Wilhelm Jordan (geodesist)
Wilhelm Jordan | |
---|---|
Born | Ellwangen, Germany | 1 March 1842
Died | 17 April 1899 Hanover | (aged 57)
Nationality | German |
Known for | Gauss–Jordan elimination |
Scientific career | |
Fields | Geodesy Geometry |
Institutions | Technical University of Hannover |
Wilhelm Jordan (1 March 1842, Ellwangen, Württemberg – 17 April 1899, Hanover) was a German geodesist who conducted surveys in Germany and Africa and founded the German geodesy journal.
Biography
[edit]Jordan was born in Ellwangen, a small town in southern Germany. He studied at the polytechnic institute in Stuttgart and after working for two years as an engineering assistant on the preliminary stages of railway construction he returned there as an assistant in geodesy. In 1868, when he was 26 years old, he was appointed a full professor at Karlsruhe. In 1874 Jordan took part in the expedition of Friedrich Gerhard Rohlfs to Libya. From 1881 until his death he was professor of geodesy and practical geometry at the Technical University of Hannover. He was a prolific writer and his best known work was his Handbuch der Vermessungskunde (Handbook of Geodesy).
He is remembered among mathematicians for the Gauss–Jordan elimination algorithm, with Jordan improving the stability of the algorithm so it could be applied to minimizing the squared error in the sum of a series of surveying observations.
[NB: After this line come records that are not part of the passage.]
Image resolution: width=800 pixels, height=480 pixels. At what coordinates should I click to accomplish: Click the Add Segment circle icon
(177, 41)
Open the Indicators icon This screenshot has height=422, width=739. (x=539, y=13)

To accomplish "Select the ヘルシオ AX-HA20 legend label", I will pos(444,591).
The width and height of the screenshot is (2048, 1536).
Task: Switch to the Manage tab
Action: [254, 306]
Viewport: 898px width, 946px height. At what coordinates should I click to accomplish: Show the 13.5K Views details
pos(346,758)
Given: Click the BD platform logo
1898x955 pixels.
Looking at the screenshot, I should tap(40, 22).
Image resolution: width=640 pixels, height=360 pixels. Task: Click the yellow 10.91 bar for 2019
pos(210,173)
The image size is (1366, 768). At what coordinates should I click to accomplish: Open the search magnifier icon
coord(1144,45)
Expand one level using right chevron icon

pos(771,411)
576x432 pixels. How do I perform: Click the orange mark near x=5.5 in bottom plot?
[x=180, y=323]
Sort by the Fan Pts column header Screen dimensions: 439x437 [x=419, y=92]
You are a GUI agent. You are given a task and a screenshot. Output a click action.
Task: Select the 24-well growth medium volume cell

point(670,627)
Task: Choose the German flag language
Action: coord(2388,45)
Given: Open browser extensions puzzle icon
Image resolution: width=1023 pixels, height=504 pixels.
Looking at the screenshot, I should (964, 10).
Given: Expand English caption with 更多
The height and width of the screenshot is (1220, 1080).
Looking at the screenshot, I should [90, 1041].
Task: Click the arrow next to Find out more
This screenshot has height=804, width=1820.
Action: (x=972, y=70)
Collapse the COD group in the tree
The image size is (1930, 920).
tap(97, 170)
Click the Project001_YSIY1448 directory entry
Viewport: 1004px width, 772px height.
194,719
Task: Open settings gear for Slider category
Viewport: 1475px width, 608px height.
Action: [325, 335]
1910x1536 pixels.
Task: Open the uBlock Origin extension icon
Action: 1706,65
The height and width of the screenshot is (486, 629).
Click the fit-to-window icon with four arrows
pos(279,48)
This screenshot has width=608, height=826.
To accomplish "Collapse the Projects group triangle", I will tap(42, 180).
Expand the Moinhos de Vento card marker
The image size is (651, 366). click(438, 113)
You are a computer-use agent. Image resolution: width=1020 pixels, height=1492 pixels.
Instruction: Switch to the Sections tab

This algebraic technique appeared in the third edition (1888) of his Textbook of Geodesy.
Wilhelm Jordan is not to be confused with the French mathematician Camille Jordan (Jordan curve theorem), nor with the German physicist Pascual Jordan (Jordan algebras).
Gauss–Jordan elimination
[edit]Evidence suggests that B.-I. Clasen also developed the Gauss–Jordan elimination method (independently from Jordan), and both published the method in 1888.[1] Carl Friedrich Gauss did not directly contribute to either derivation.
Notes
[edit]- ^ Althoen, S. C.; R. McLaughlin (1987). "Gauss–Jordan Reduction: A Brief History". American Mathematical Monthly. 94 (2): 130–142. doi:10.2307/2322413. JSTOR 2322413.